William Holmes Burns

William Holmes Burns

Died August 13, 2001

Bill was serious about research – and not just in his chosen field of virology. When house shopping in Milwaukee at one point in his career, he insisted on requiring a house with a retractable dome so he could install an observatory for his telescope. When he couldn’t find one, he lived in a hotel instead.

Bill came to Yale, where he earned a B.S. in biochemistry, via Lanier Senior High School in Macon, GA; he graduated from Harvard Medical School in 1970, magna cum laude. He was the recipient in 1970 of the Massachusetts Medical Society Annual Award for Diligence and Outstanding Scholarship while a Harvard medical student.

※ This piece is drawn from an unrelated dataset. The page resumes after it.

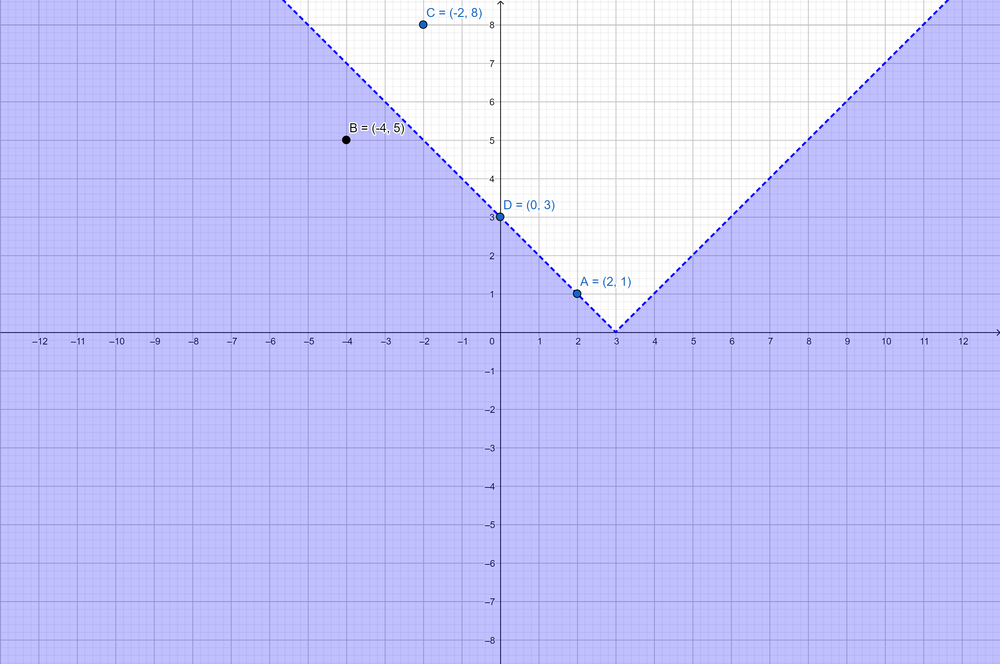Click the x-axis tick label -12

(38, 342)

Bill then conducted research in oncogenic virology at Massachusetts General Hospital in Boston and in immune responses to viral infections at Mill Hill, London, before an internship and residency at Stanford University Hospital in Palo Alto, CA. Following research positions at the National Institutes of Health and the Department of Microbiology at the University of Melbourne, Dr. Burns joined Johns Hopkins University School of Medicine, where he occupied several senior hospital and staff positions in both medicine and oncology.

In 1978 Dr. Burns became professor of medicine and microbiology and director of its bone marrow transplant program at the Medical College of Wisconsin in Milwaukee, WI, keeping his home in Maryland and living in a hotel when no observatory could be found.

His most recent research focused on two main areas: the application of bone marrow transplantation to autoimmune diseases, in particular multiple sclerosis, and the development of targeted cellular therapies to address post-transplant complications such as lympho-proliferative disorders and as anti-cancer therapies. He was the first doctor in Wisconsin and the third in America to perform bone marrow transplant on a patient with severe multiple sclerosis.

The bibliography of Dr. Burns’s learned collaborative research articles on subjects related to virology and bone marrow transplantation is extensive and his contributions to the science and practice of bone marrow transplantation is enduring.

He passed away during a vacation in Seattle on August 13, 2001 and was laid to rest in his home town of Macon.

Gordon Sandford, an Assistant Professor at the Medical College, who worked about 20 years with Dr. Burns, remembered: “…I guess his greatest love was virology.”

Peter Trafton remembers: I hardly knew Bill while we were at Yale. But during our first year of medical school we were gross anatomy lab partners , and spent hours together, along with two of his high school classmates from Macon, Georgia . Bill and I soon realized that we had both thoroughly enjoyed Prof. Richard B. Sewall’s fabulous course on Tragedy. Bill was a biochemistry major, but clearly had a much wider view of the world. Every now and again, like a couple weeks ago, at the Gamm Theatre’s performance of Hedda Gabler, a memory of Bill makes me smile. I hear him quietly admitting that he had received an A on every paper and exam he wrote in Sewall’s course, including an essay about Henry Gibson’s tragic vision.